Rule 126 - Reversion from Foreign Service | KartavyaDesk
Original Rule Text
F.R. 126. When a Government servant reverts from foreign service to Government service, his pay will cease to be paid by the foreign employer and his contributions will be discontinued, with effect from the date of reversion.
What This Means
F.R. 126 deals with what happens to a government employee's salary and contributions when they return to regular government service after a period of 'foreign service'. Foreign service, in this context, means being employed by an organization outside the government, like a public sector undertaking (PSU) or an international body, while still technically being a government employee. During this time, the foreign employer usually pays the employee's salary and makes contributions towards their pension and other benefits.
Rule 126 simply states that when the employee returns to their original government job, the foreign employer stops paying their salary and making those contributions. This change takes effect from the exact date the employee rejoins government service. It's a straightforward rule ensuring that the financial responsibility shifts back to the government once the employee is no longer working for the foreign entity.
This rule primarily affects government employees who have been on foreign service and are now reverting back to their parent department. It clarifies the point at which the financial obligations transfer back to the government, preventing any ambiguity regarding salary payments and contributions.

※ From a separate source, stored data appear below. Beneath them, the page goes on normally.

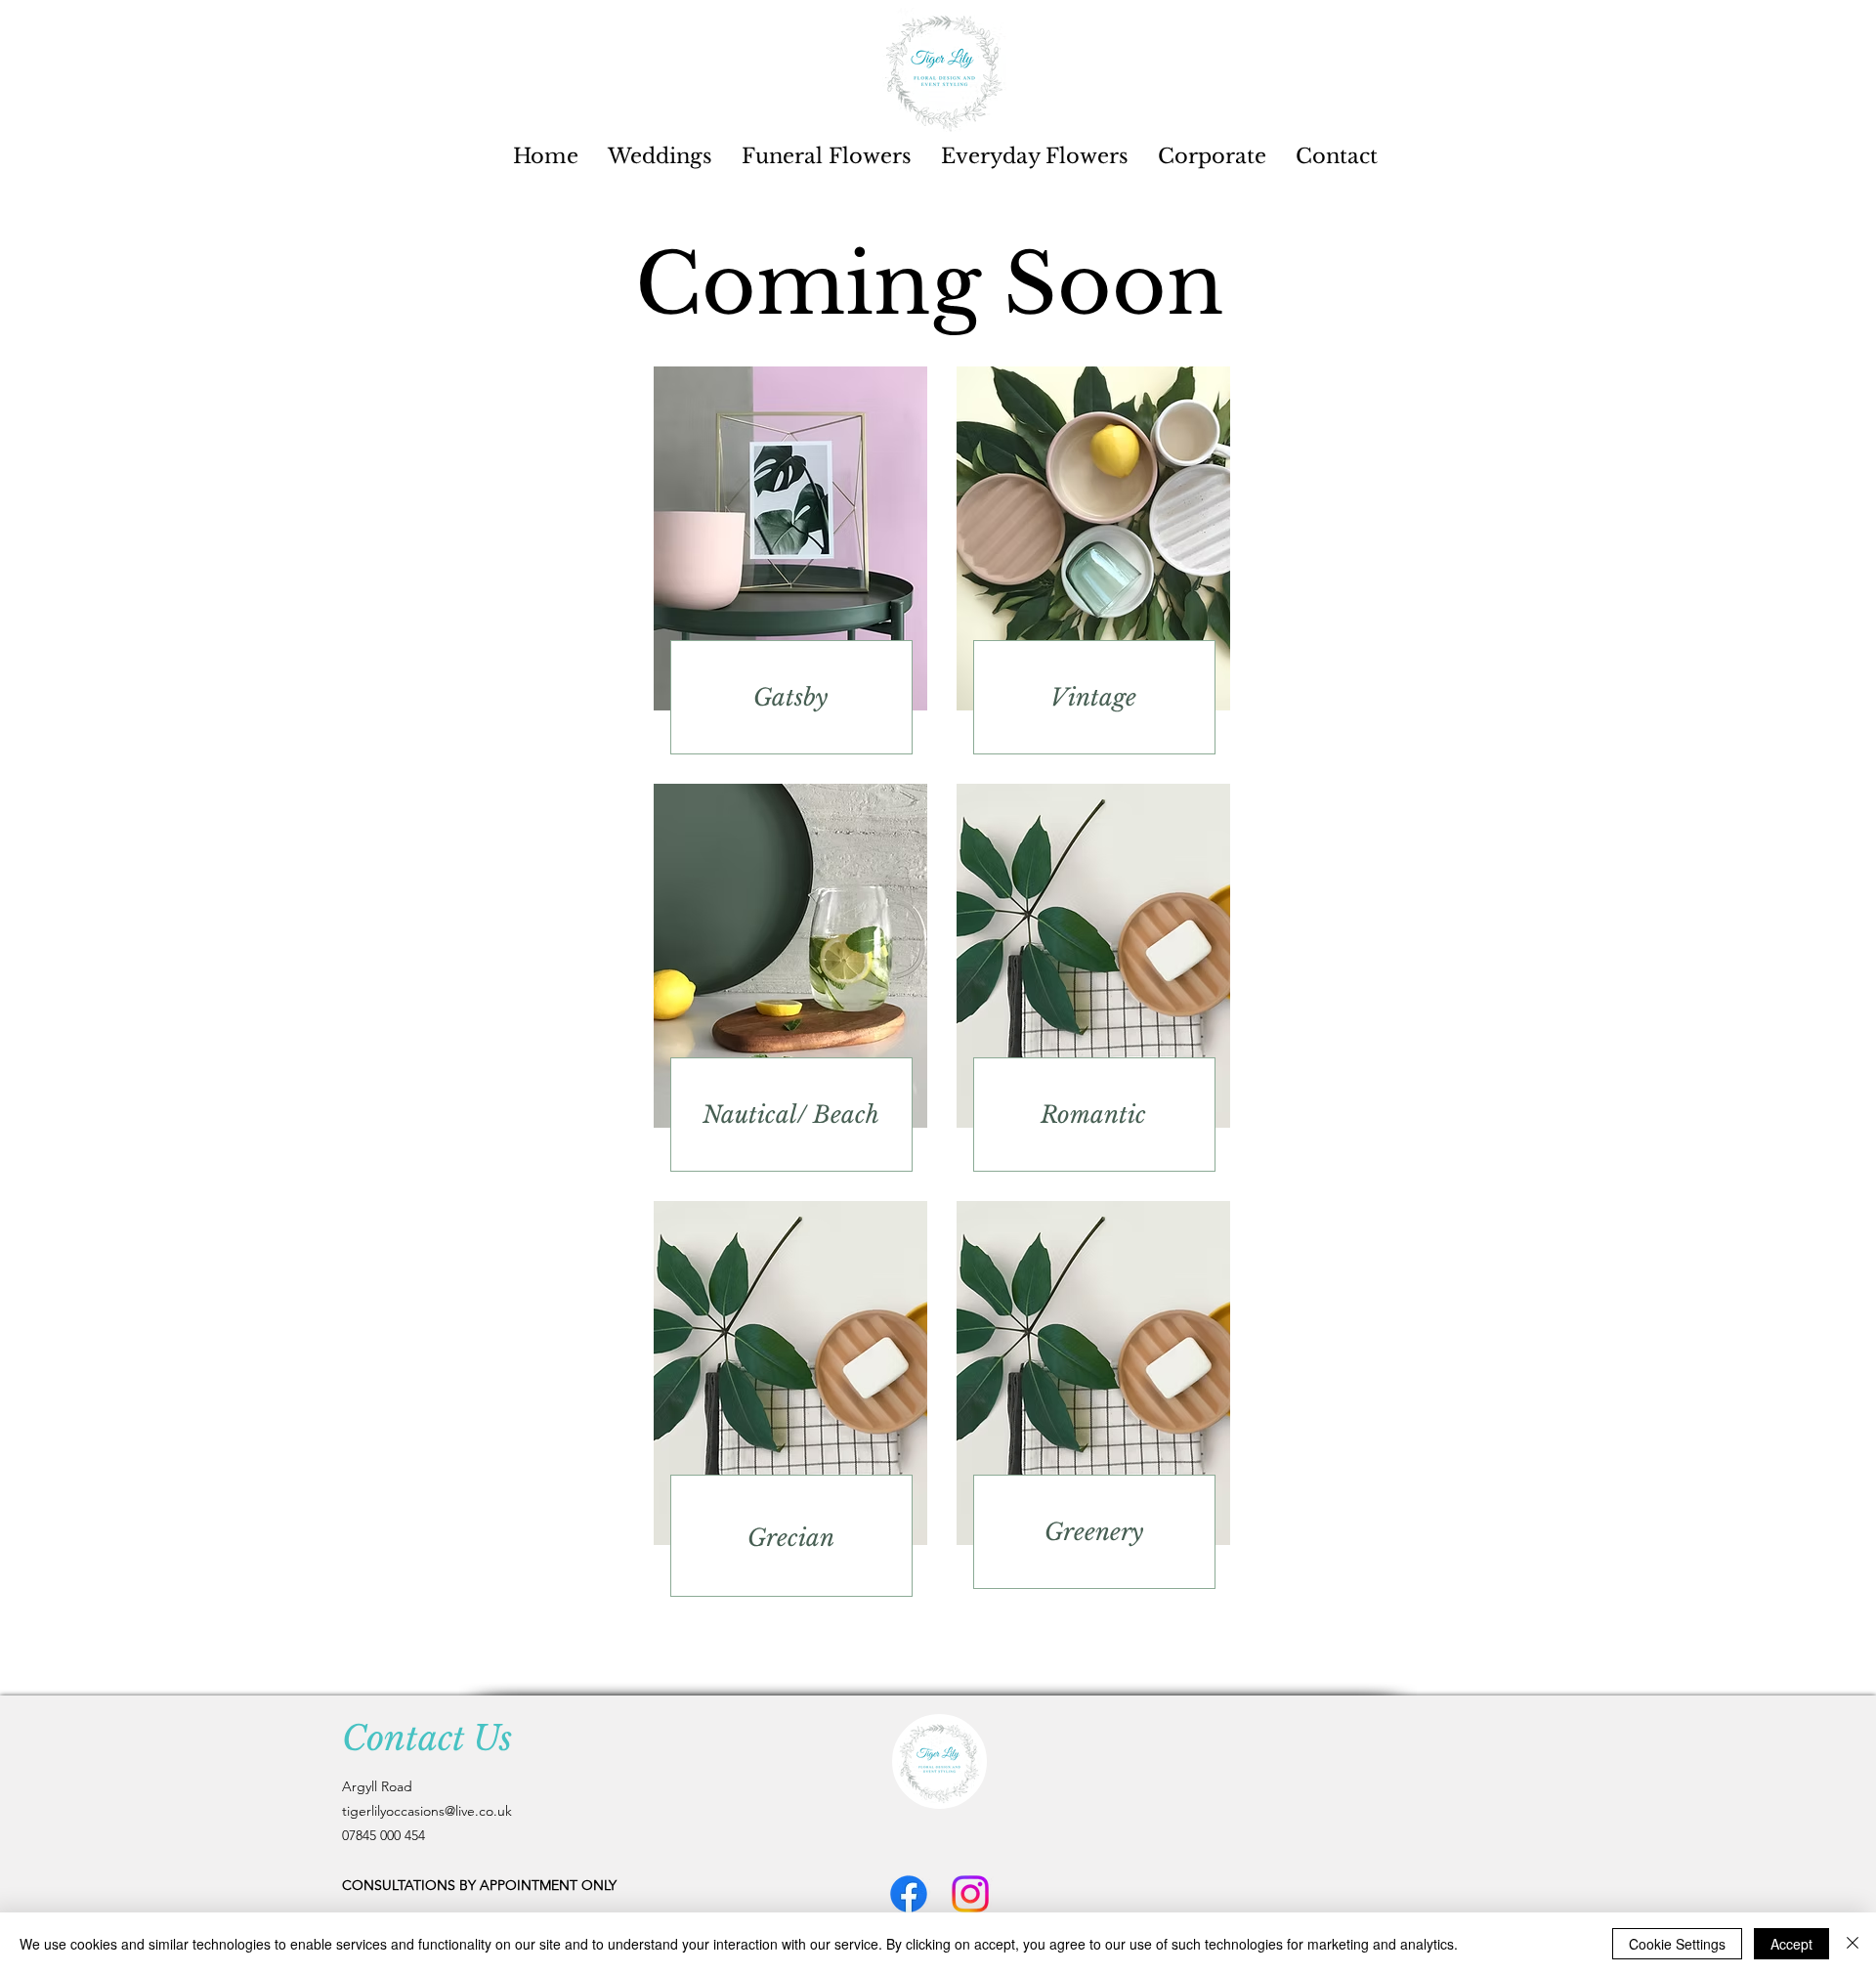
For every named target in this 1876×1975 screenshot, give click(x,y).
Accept (1791, 1944)
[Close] (1852, 1943)
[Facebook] (908, 1893)
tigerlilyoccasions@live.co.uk (427, 1811)
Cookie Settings (1677, 1944)
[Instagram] (970, 1893)
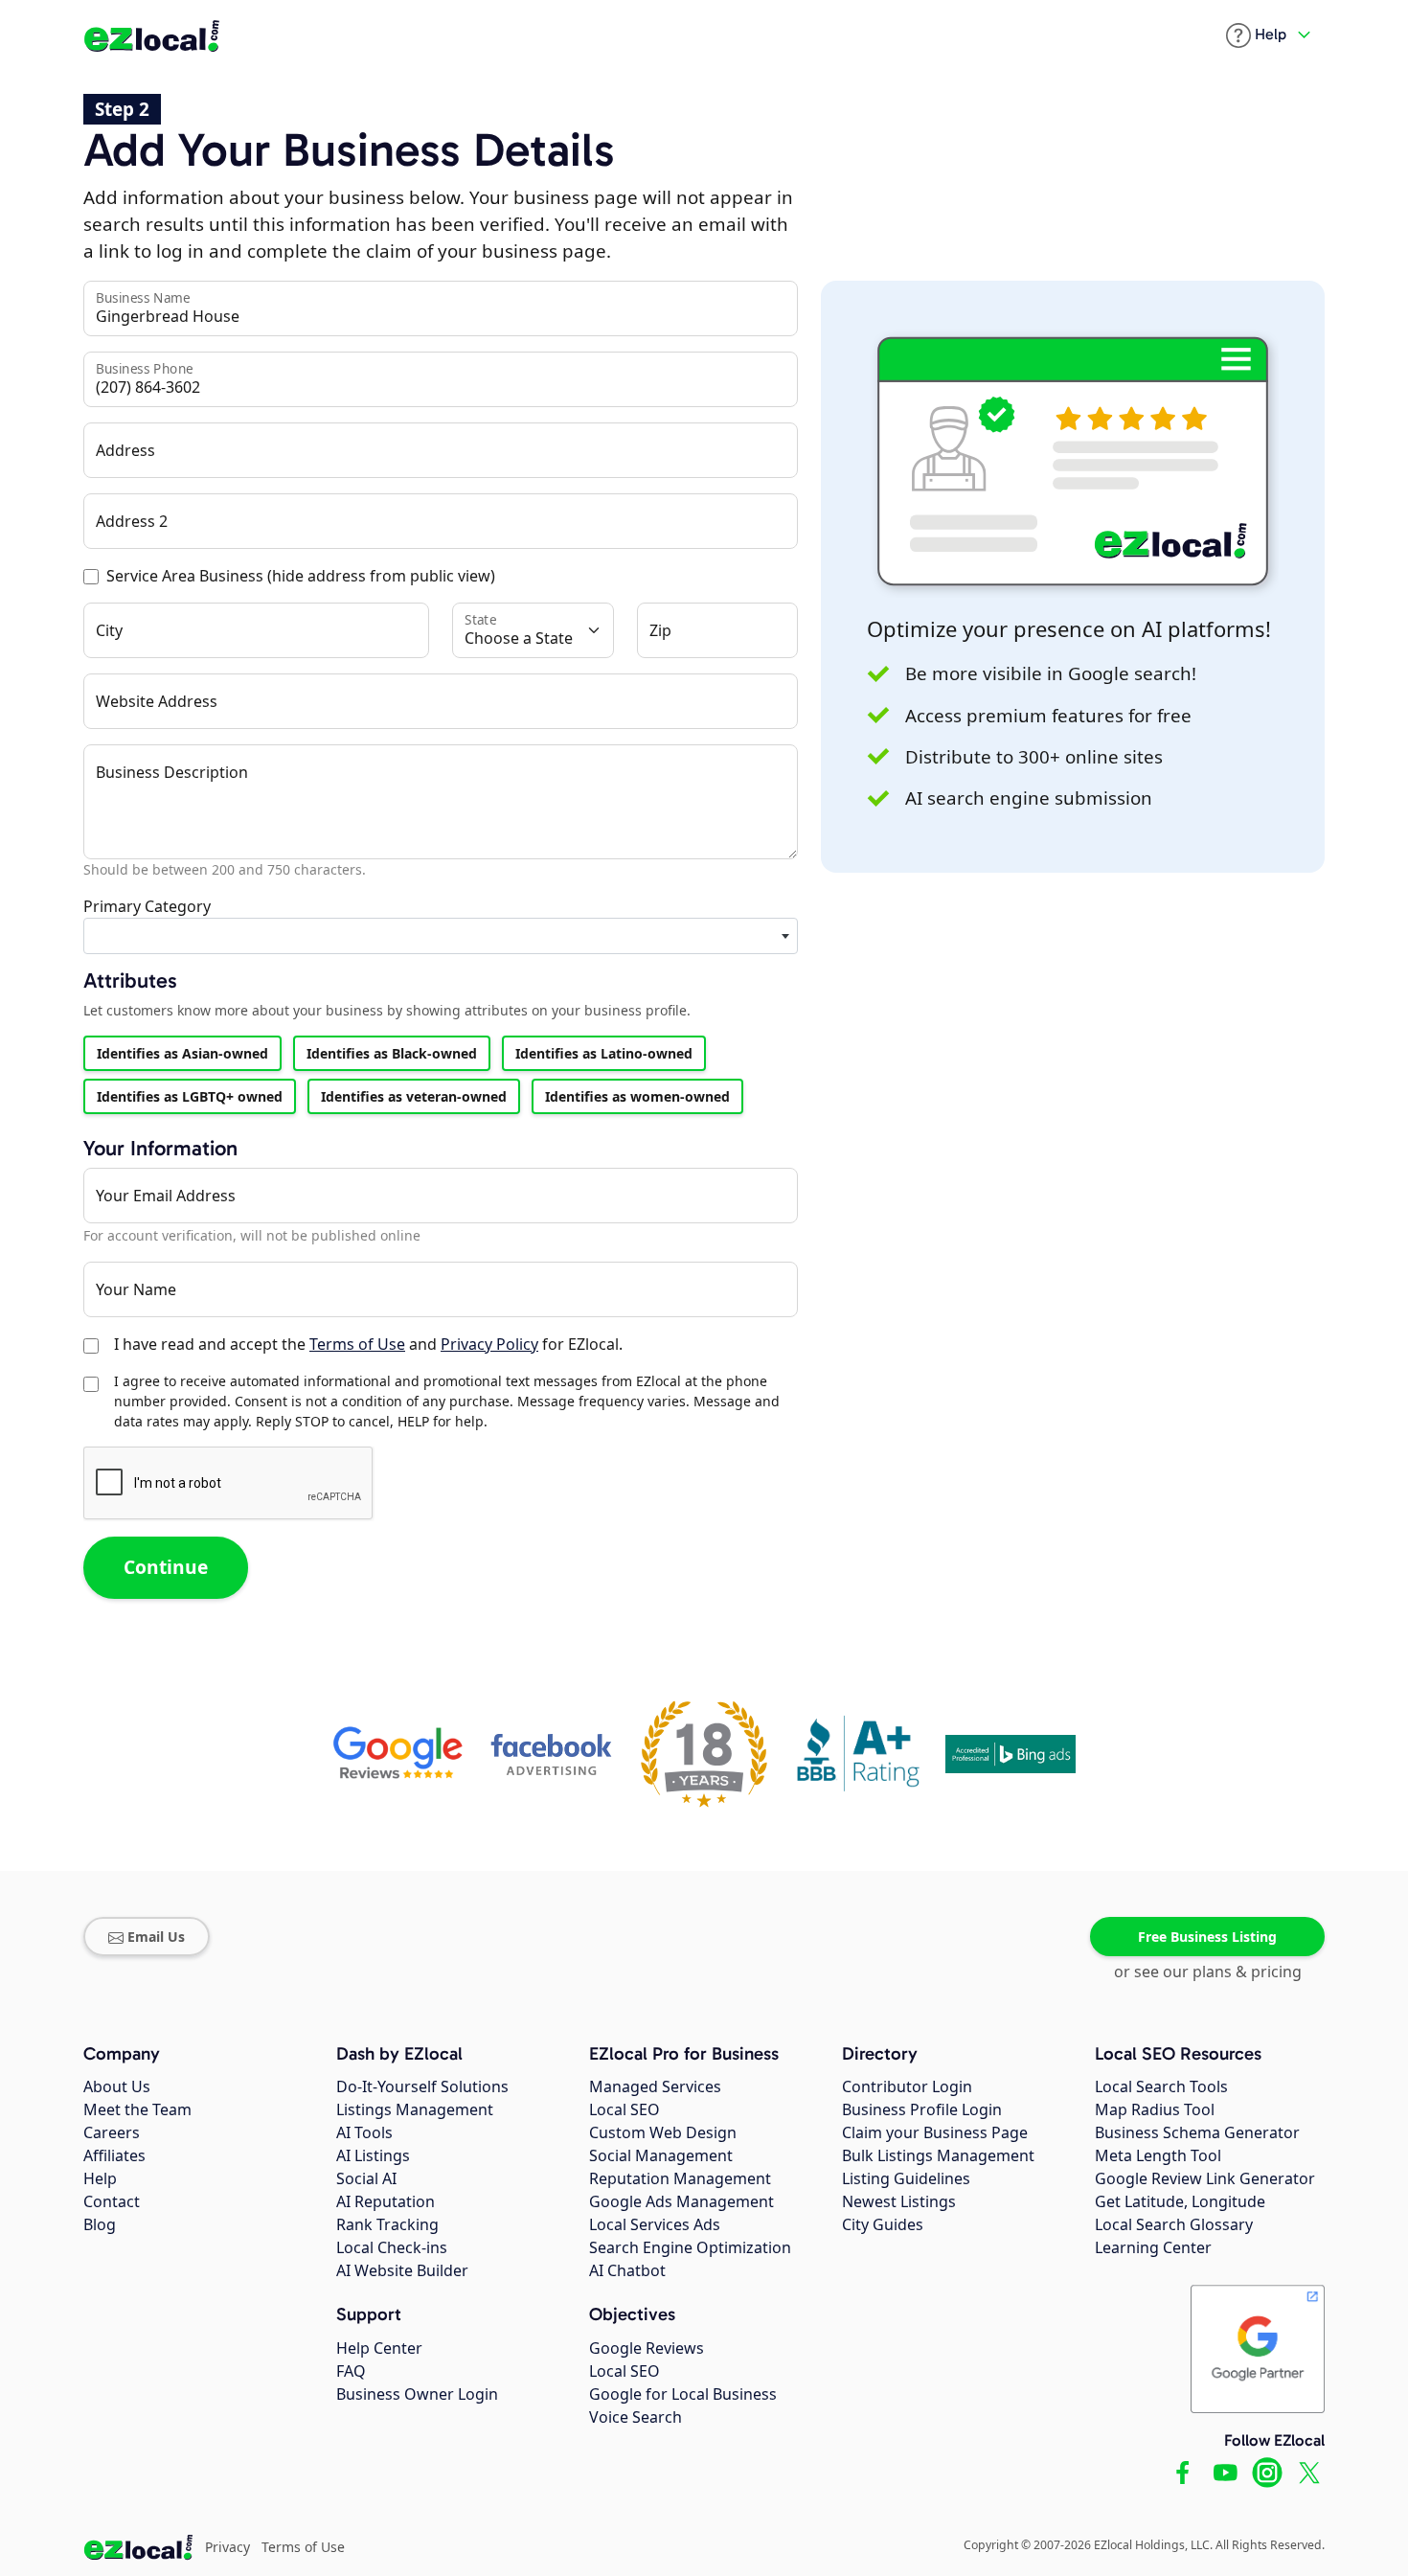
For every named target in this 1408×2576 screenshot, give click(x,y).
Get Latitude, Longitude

This explanation was generated with AI assistance for educational purposes. Always refer to the official gazette notification for authoritative text.
Key Points
- •Applies to government servants reverting from foreign service.
- •Foreign employer ceases salary payment upon reversion.
- •Contributions by the foreign employer are discontinued from the date of reversion.
- •Financial responsibility shifts back to the government on the date of reversion.
Practical Example
Ms. Anjali Sharma, a Section Officer in the Ministry of Finance, was on foreign service with the World Bank for three years. During her time with the World Bank, her salary of $80,000 per annum and contributions towards her pension were paid by the World Bank. She reverted back to her position in the Ministry of Finance on July 15, 2024. As per F.R. 126, from July 15, 2024, the World Bank stopped paying her salary and making contributions. Her salary and contributions are now the responsibility of the Ministry of Finance, according to the applicable government pay scales and rules.
This explanation was generated with AI assistance for educational purposes. Always refer to the official gazette notification for authoritative text.
Frequently Asked Questions
What constitutes 'foreign service' for the purpose of F.R. 126?▼
What happens if there's a delay in the foreign employer stopping the payments?▼
Does F.R. 126 affect my seniority or other benefits upon reversion?▼
If I revert mid-month, how is my salary handled?▼
This explanation was generated with AI assistance for educational purposes. Always refer to the official gazette notification for authoritative text.
Test Your Knowledge
Question 1 of 3
According to F.R. 126, from what date does a foreign employer cease paying the salary of a government servant who is reverting back to government service?